* Exercise objective *
In every one of the records, change "Viewport" to "Screen size" and leave all other text as it is. Reproduce the lines without the pictures.

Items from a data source
**********
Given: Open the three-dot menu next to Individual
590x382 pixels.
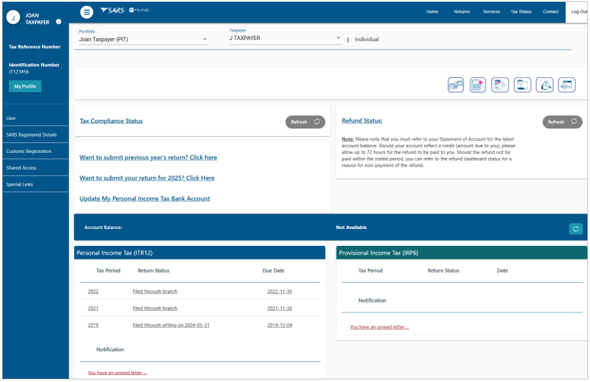Looking at the screenshot, I should tap(348, 39).
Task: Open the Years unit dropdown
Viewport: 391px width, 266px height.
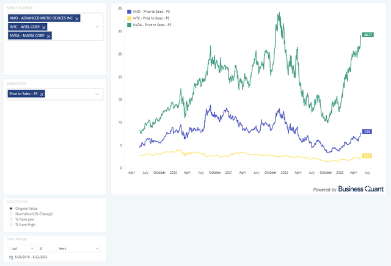Action: tap(78, 248)
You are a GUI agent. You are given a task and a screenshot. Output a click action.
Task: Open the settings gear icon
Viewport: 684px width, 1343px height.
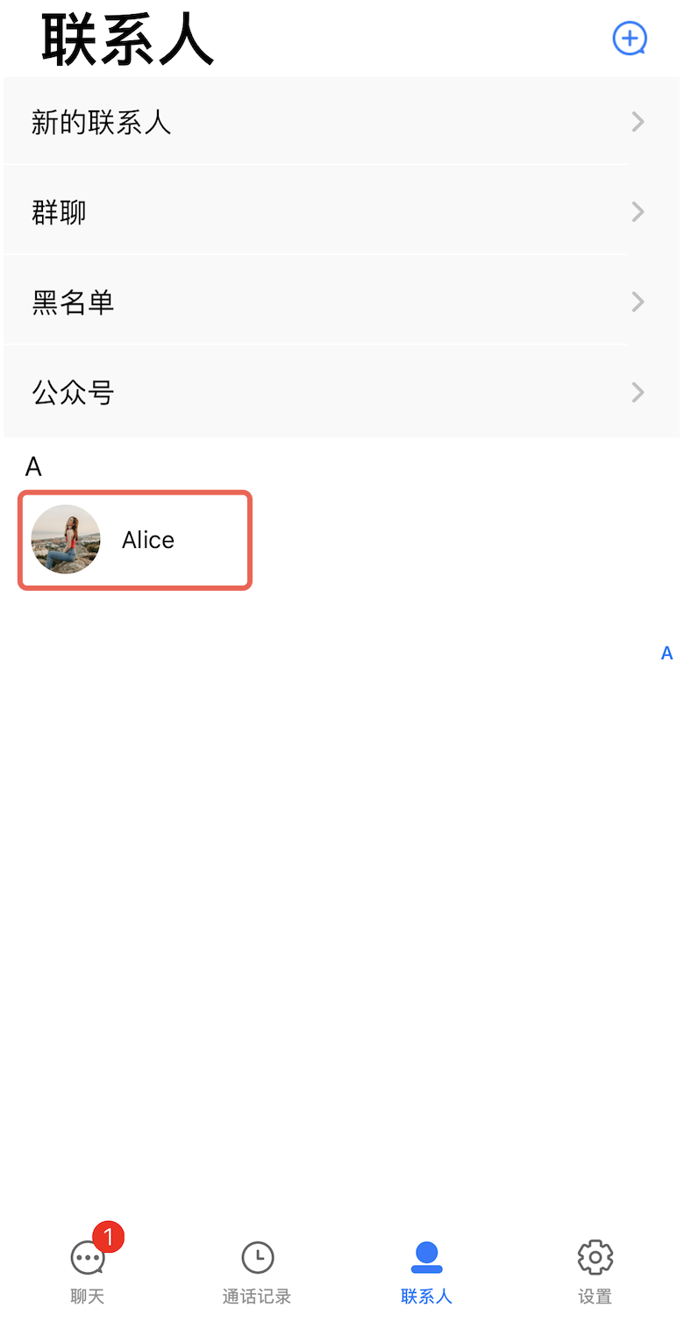(595, 1257)
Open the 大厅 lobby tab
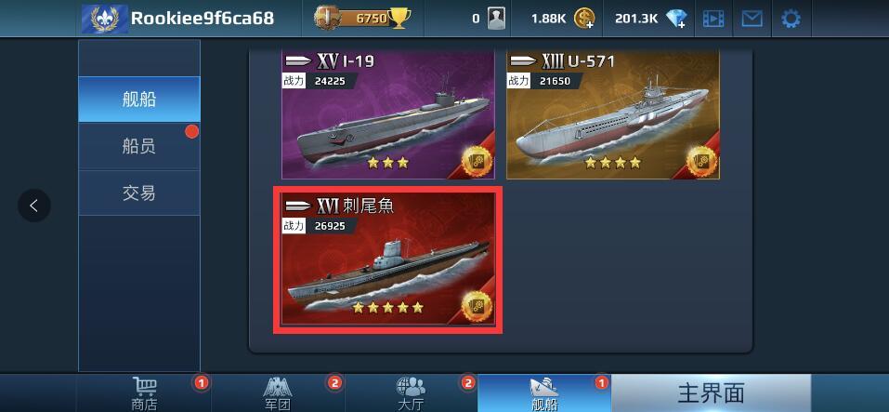This screenshot has height=412, width=889. click(411, 392)
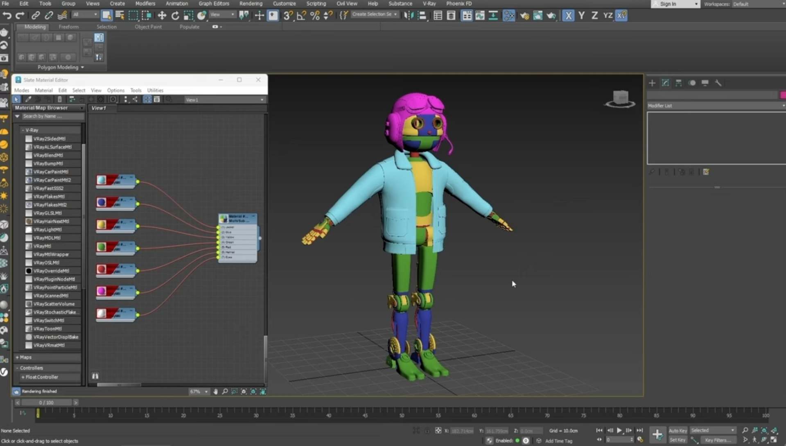Collapse the V-Ray material category
786x446 pixels.
click(x=23, y=130)
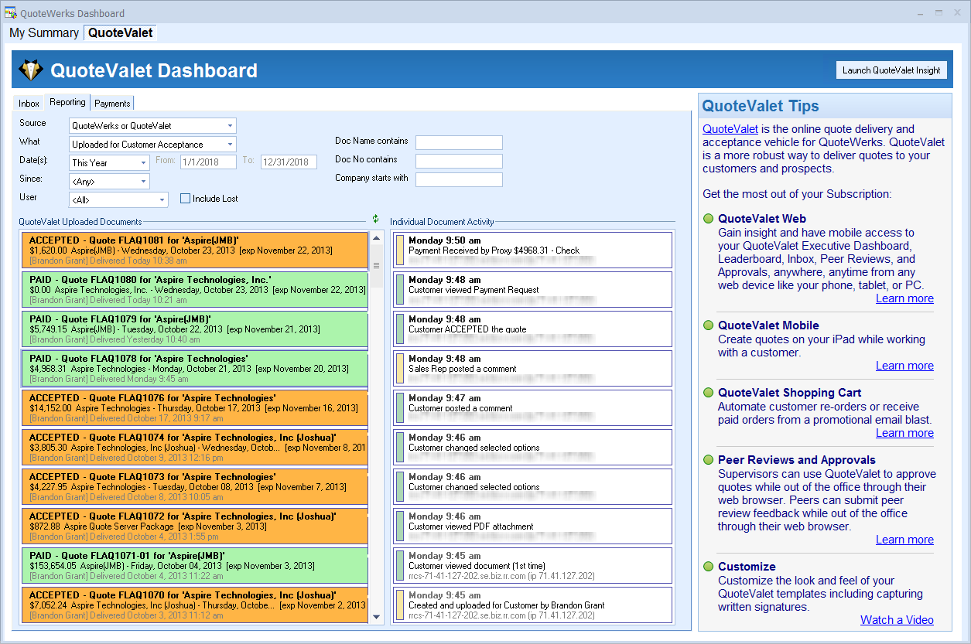Select the PAID Quote FLAQ1079 document
Screen dimensions: 971x644
pyautogui.click(x=194, y=329)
**********
* Exercise result *
Given: Open the three-dot menu next to Individual
590x382 pixels.
Looking at the screenshot, I should tap(348, 39).
Task: Open the Years unit dropdown
Screen size: 391px width, 266px height.
Action: tap(78, 248)
You are a GUI agent. You are given a task and a screenshot. Output a click action.
Task: Open the settings gear icon
Screen size: 684px width, 1343px height.
(595, 1257)
Open the 大厅 lobby tab
This screenshot has height=412, width=889. click(411, 392)
Collapse the V-Ray material category
786x446 pixels.
click(x=23, y=130)
Select the PAID Quote FLAQ1079 document
Screen dimensions: 971x644
pyautogui.click(x=194, y=329)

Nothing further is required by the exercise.